Aiyawatt "Top" Srivaddhanaprabha (อัยยวัฒน์ ศรีวัฒนประภา; born Aiyawatt Raksriaksorn [อัยยวัฒน์ รักศรีอักษร] on 26 July 1985) is a Thai businessman, the CEO and chairman of King Power, and the chairman of Leicester City and OH Leuven. On Forbes' 2020 World’s Billionaires List, he was one of the five youngest billionaires in Asia.

==Education==
Aiyawatt was educated at Saint Gabriel's College, one of the Montfort Brothers of St. Gabriel colleges, and earned a bachelor of business administration degree from the Bangkok University International Program.

==Business career==
Aiyawatt Srivaddhanaprabha is the CEO and Chairman of King Power, which was owned by his late father Vichai Srivaddhanaprabha. He has also had senior executive and administrative capacities at numerous associated companies.

He is the chairman of EFL League One football club Leicester City, of which his late father had been the owner and chairman from 2010 to his death in 2018. After the death of his father he became the chairman.

For his work in business and contribution to the community in the City of Leicester, he was awarded an honorary doctorate by De Montfort University in 2014.

==Sports career==
Srivaddhanaprabha is a polo player. He was encouraged by his father Vichai Srivaddhanaprabha who is also the founder the Thai Polo Association to take up the sport at age 18. His older brother Apichet is also a polo player.

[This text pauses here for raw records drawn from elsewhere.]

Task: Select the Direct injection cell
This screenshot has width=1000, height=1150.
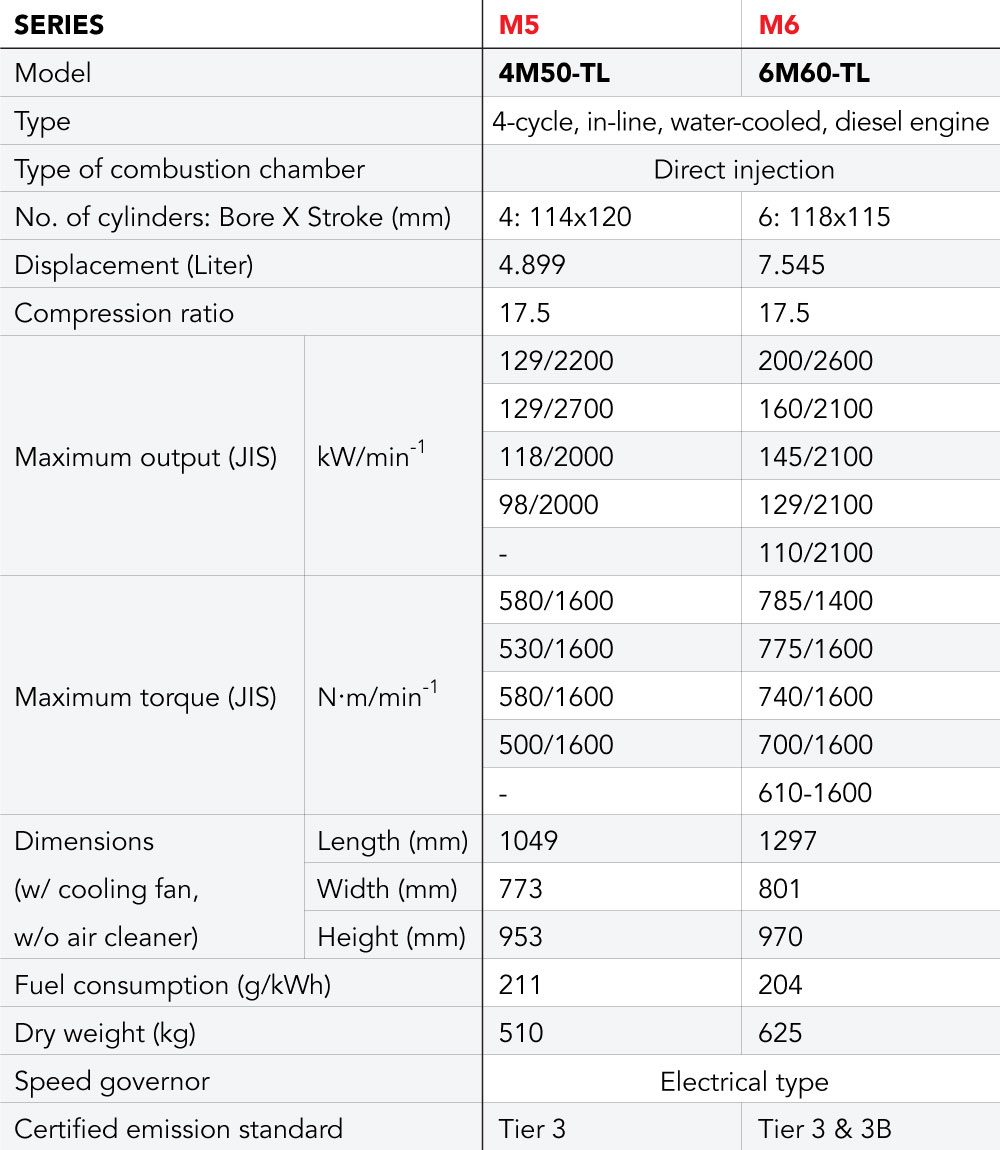Action: (x=743, y=169)
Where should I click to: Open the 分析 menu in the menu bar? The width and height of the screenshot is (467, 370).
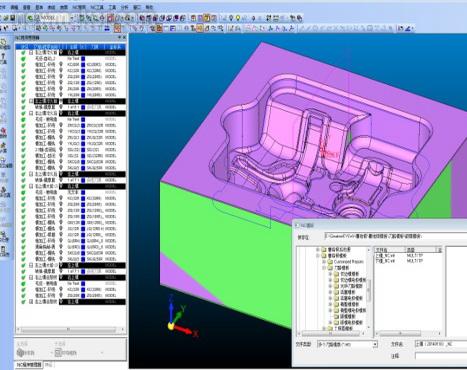click(124, 7)
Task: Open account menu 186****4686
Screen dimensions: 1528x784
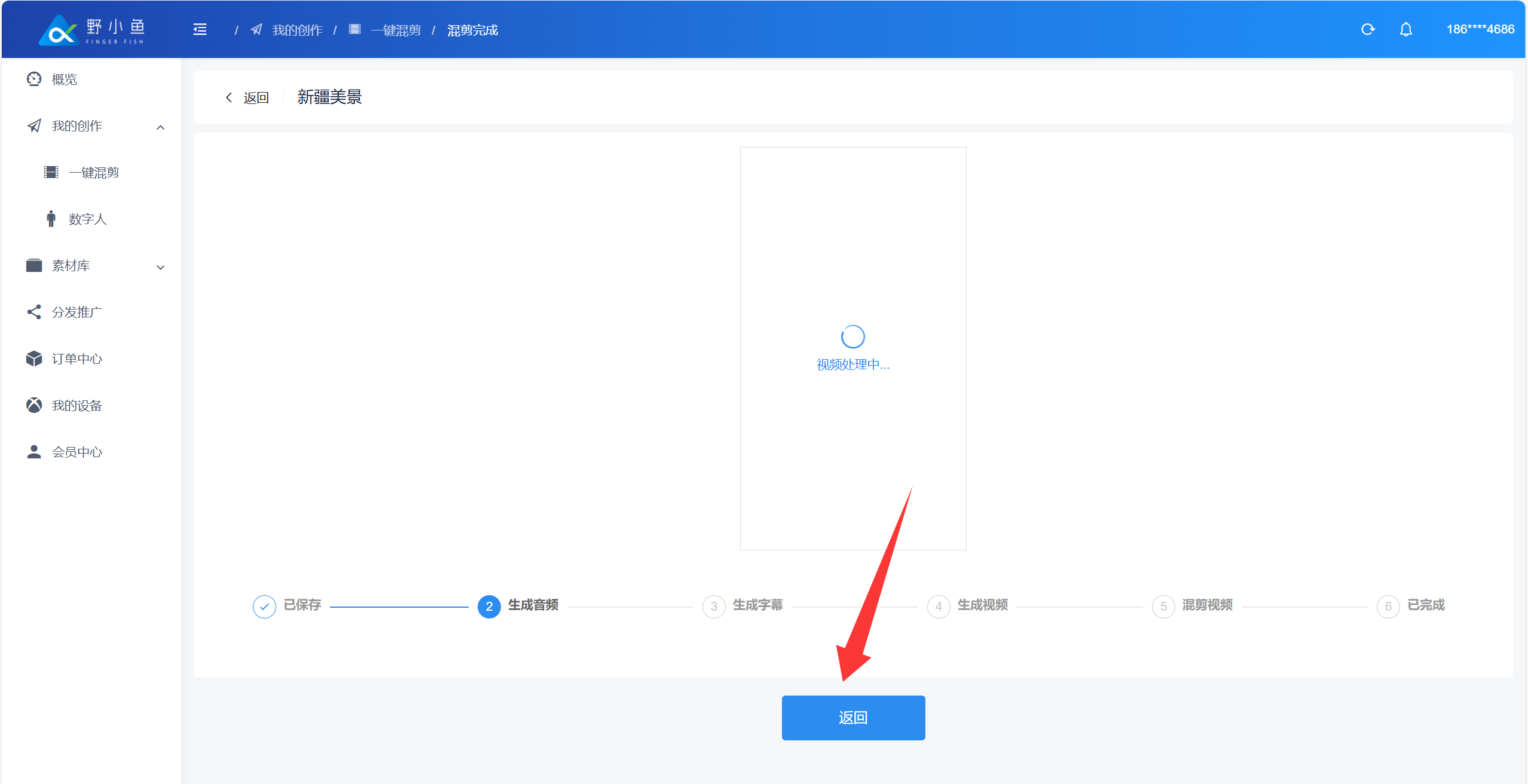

Aiyawatt represents Thailand in international competitions. This includes the SEA Games. Aiyawatt and Apichet won a silver medal for Thailand in the 2017 edition in Malaysia. The brothers will return in the 2025 SEA Games.

==Personal life==
Srivaddhanaprabha is a Buddhist, and was ordained as a monk at the Thepsirin Buddhist Temple in Bangkok for a month in 2015.

Aiyawatt's grandfather, Wiwat Raksriaksorn (徐利明 (Xú Lìmíng)) traces his roots at Zhao'an, Fujian, China. Aiyawat's father Vichai Srivaddhanaprabha was the founder of King Power. He has three elder siblings, brother Apichet and sisters Voramas and Aroonroong. His Chinese name is Xu Chengyuan (徐盛源 (Xú Chéngyuán)).

On 27 October 2018, his father died in a helicopter crash outside the King Power Stadium following Leicester City's home match against West Ham United. Aiyawatt had not attended the match. The next day, he flew to Leicester to pay tribute to his father.